Computational Approaches for Exponential-Family Factor Analysis
研究了一种广义指数族因子分析框架,通过拟似然方法放松分布假设,并引入色散参数和权重处理大数据变异和缺失值,提出了三种基于EM和SGD的迭代算法,避免了模拟最大似然的渐近偏差,适用于大规模矩阵分解。
We study a general factor analysis framework where the n-by-p data matrix is assumed to follow a general exponential family distribution entry-wise. While this model framework has been proposed before, we here further relax its distributional assumption by using a quasi-likelihood setup. By parameterizing the mean-variance relationship on data entries, we additionally introduce a dispersion parameter and entry-wise weights to model large variations and missing values. The resulting model is thus not only robust to distribution misspecification but also more flexible and able to capture mean-dependent covariance structures of the data matrix. Our main focus is on efficient computational approaches to perform the factor analysis. Previous modeling frameworks rely on simulated maximum likelihood (SML) to find the factorization solution, but this method was shown to lead to asymptotic bias when the simulated sample size grows slower than the square root of the sample size n, eliminating its practical application for data matrices with large n.
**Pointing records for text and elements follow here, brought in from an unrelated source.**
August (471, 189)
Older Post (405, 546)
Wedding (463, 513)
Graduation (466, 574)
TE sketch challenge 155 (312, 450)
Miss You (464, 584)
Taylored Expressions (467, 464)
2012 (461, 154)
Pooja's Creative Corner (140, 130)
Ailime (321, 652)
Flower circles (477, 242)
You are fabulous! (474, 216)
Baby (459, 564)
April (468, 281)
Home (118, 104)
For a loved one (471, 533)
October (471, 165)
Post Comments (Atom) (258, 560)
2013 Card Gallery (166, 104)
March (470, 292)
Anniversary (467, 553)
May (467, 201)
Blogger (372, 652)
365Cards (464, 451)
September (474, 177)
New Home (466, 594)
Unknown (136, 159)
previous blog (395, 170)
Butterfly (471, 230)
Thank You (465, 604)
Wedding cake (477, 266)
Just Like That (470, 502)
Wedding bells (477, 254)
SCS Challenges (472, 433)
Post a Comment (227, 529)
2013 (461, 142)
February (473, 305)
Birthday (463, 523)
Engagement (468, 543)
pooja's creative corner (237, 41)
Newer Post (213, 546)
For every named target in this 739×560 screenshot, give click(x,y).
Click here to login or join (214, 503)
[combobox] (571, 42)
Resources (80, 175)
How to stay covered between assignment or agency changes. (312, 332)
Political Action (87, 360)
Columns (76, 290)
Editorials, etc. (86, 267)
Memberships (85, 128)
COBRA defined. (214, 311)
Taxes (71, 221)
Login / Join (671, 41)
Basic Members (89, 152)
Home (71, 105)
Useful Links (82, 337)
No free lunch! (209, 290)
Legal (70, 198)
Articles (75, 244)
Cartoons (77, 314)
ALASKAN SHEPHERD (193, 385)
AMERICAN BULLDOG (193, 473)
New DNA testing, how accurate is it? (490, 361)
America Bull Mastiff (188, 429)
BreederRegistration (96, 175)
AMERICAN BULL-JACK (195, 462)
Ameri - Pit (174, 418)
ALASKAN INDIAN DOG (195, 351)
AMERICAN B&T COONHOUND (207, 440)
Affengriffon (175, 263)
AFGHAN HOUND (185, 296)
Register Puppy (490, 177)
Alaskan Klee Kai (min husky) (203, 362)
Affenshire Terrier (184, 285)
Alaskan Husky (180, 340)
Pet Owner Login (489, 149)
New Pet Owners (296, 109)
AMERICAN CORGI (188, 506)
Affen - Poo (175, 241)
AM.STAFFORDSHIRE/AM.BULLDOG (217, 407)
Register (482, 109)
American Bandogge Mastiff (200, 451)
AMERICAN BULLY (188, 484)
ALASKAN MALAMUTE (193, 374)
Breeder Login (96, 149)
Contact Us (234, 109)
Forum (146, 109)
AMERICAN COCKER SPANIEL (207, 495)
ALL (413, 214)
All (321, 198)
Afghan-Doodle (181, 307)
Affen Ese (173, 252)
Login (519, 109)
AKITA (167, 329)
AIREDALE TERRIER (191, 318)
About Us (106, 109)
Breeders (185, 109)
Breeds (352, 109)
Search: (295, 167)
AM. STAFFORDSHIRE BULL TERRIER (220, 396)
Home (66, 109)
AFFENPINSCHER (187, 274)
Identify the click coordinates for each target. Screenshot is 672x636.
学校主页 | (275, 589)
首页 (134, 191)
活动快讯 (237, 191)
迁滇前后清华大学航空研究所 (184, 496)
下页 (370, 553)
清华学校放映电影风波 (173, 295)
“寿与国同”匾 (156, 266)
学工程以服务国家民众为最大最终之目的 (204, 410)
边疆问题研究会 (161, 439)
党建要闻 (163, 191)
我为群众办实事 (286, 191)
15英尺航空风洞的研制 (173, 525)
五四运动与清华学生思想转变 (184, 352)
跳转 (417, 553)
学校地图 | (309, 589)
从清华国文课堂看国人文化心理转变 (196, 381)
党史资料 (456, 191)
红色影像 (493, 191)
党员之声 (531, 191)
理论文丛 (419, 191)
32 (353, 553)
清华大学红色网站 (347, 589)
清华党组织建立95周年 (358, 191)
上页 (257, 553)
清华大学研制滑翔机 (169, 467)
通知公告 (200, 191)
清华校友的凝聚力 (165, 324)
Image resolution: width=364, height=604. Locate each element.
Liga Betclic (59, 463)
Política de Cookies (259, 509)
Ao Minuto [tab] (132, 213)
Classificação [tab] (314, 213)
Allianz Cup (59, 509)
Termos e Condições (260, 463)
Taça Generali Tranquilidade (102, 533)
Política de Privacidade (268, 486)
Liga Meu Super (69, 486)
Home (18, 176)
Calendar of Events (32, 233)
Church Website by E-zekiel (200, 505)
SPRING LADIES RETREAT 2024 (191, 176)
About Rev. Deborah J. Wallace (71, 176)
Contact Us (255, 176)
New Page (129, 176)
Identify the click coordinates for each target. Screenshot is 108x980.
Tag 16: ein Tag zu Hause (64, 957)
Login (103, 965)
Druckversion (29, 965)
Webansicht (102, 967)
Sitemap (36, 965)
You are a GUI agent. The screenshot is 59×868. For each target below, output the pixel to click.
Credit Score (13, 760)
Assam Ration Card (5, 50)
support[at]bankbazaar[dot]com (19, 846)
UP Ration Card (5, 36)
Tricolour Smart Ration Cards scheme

Borrowing from expectation-maximization (EM) and stochastic gradient descent (SGD), we investigate three estimation procedures based on iterative factorization updates. Our proposed solution does not show asymptotic biases, and scales even better for large matrix factorizations with error O(1/p). To support our findings, we conduct simulation experiments and discuss its application in four case studies.